The brutalities inflicted by the government upon the people of Punjab shocked the conscience of the entire nation. Rabindranath Tagore renounced his knighthood. For Gandhiji, it was an important factor to convert him from a loyalist to an agitator and enter the Congress as its supreme leader at Amritsar. Both the Congress and the government appointed their separate committees to make an enquiry into the matter. The Congress Committee of Inquiry consisted of Gandhiji, C. R. Das, Fazl-ul-Huq and Abbas Tyabji. Its report blamed both Sir Michael O’Dwyer, the Governor of Punjab, and Brigadier General Dyer and urged the government to relieve them of their responsibilities. The report of the Hunter Committee appointed by the government took the view that General Dyer’s conduct rested upon an “honest but mistaken conception of duty” and his actions were far beyond the reasonable requirements of the situation on whose basis the Government of India removed him from service.

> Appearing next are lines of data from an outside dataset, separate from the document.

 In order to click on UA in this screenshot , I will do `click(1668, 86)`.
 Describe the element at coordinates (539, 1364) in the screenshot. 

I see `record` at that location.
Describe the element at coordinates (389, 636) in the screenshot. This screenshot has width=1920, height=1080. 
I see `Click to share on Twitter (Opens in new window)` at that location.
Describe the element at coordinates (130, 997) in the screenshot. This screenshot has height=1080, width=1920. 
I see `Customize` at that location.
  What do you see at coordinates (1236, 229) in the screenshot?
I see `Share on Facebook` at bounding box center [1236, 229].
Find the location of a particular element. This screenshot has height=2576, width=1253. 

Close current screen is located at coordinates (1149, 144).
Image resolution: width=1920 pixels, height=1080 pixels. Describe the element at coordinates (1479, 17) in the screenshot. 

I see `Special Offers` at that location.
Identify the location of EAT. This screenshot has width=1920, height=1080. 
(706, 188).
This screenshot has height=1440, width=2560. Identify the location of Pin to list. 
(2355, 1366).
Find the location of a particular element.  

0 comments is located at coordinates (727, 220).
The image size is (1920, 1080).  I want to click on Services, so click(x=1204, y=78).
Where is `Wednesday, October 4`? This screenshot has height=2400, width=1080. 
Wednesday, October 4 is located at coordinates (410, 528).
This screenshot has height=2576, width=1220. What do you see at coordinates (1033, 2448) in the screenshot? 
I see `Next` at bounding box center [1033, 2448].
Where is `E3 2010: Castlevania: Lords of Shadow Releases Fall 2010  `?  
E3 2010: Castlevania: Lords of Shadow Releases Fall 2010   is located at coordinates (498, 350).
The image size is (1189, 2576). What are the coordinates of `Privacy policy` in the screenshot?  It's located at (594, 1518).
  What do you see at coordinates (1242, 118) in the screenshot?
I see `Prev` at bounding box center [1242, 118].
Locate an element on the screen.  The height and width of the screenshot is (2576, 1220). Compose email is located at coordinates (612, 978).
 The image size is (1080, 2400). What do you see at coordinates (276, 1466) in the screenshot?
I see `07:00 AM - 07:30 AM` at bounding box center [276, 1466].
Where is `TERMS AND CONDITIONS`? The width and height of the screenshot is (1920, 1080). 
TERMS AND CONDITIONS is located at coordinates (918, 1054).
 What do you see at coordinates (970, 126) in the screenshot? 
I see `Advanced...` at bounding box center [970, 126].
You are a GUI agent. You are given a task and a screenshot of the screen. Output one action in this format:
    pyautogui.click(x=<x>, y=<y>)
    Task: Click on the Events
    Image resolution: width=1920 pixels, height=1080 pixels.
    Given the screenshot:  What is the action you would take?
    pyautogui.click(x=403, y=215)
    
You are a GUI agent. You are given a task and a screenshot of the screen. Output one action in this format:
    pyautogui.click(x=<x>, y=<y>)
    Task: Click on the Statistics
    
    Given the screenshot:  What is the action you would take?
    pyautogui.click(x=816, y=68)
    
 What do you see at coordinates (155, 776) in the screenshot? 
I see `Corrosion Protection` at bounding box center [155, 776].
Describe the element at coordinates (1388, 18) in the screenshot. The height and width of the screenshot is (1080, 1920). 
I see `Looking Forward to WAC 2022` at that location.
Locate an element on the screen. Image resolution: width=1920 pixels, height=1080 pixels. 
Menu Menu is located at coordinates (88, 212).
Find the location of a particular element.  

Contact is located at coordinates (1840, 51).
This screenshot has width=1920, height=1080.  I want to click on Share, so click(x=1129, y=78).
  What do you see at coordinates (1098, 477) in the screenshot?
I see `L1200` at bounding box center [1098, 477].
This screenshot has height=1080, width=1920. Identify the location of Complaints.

It was unfortunate that when General Dyer returned to England in disgrace, his countrymen did not denounce him for his brutal acts. The House of Lords passed a resolution by 129 votes to 89 deploring his removal. The Morning Post of London asked its readers to subscribe to a fund to be donated to him and was able to collect an enormous sum of £ 30,000. A ladies association calling itself ‘The Women of England’ presented him with a sword of honour. A large number of Europeans in India also regarded him as the saviour of the British empire. This was bound to cause a breach of faith between the rulers and the ruled and to enrage the enlightened pro-British Indians who were now compelled to throw themselves in line with the mainstream of national struggle.